Edit: As per comment received let's consider a final temperature of 5 K so it doesn't take infinite time to reach it.
 A: As you said your question is based on science fiction movies, I guess we can simplify things by considering the following question: How long will it take for a person (80kg @ 37°C) to reach -20°C due to the energy loss by black body radiation? 


*

*Why -20°C? Well, because water freezes at 0°C and we can assume that @ -20°C the body will be done: If you take a movie of a freezing body, I assume the face will show some indications of coolness @ -20°C.
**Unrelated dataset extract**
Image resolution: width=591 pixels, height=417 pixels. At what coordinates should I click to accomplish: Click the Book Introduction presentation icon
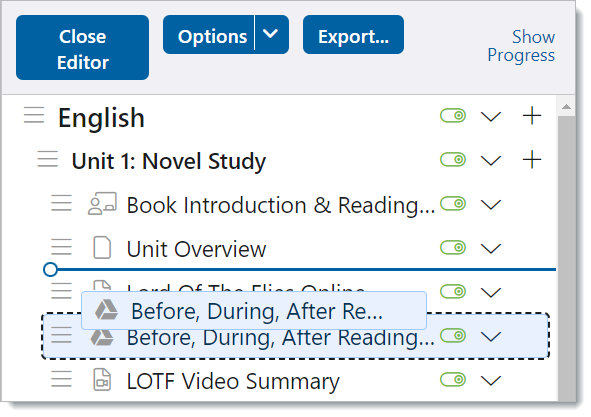102,204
*The physics can be describes by Stefan-Boltzmann's law, which states that the emitted power is given by 
$$P_{emitted} = A \sigma \epsilon T^4$$
Since the temperature of the universe is 3K, we can omit the absorbed power. Furthermore, for a first approx. you could just use $T=const=275K$ in the upper formula. If you like to get a better result, you need to integrate the formula and take the limits $-20°C \approx 250K$ and $+37° \approx 300K$. However,

*Now assume that the body is made up by water, so that the 80kg are pure water. Take the heat capacity of water and calc the total heat to cool the body from 37°C to 0°C. 

*Next calc the total heat to freeze the body by using the latente heat capacity of water. 

*Next, calc the total heat needed to freeze the body to -20°C by using the heat capacity of ice.

*Finally, note that $Power = \frac{energy}{time}$. So by dividing the "heat due to the heat capacities" by $P_{emitted}$ you get the time.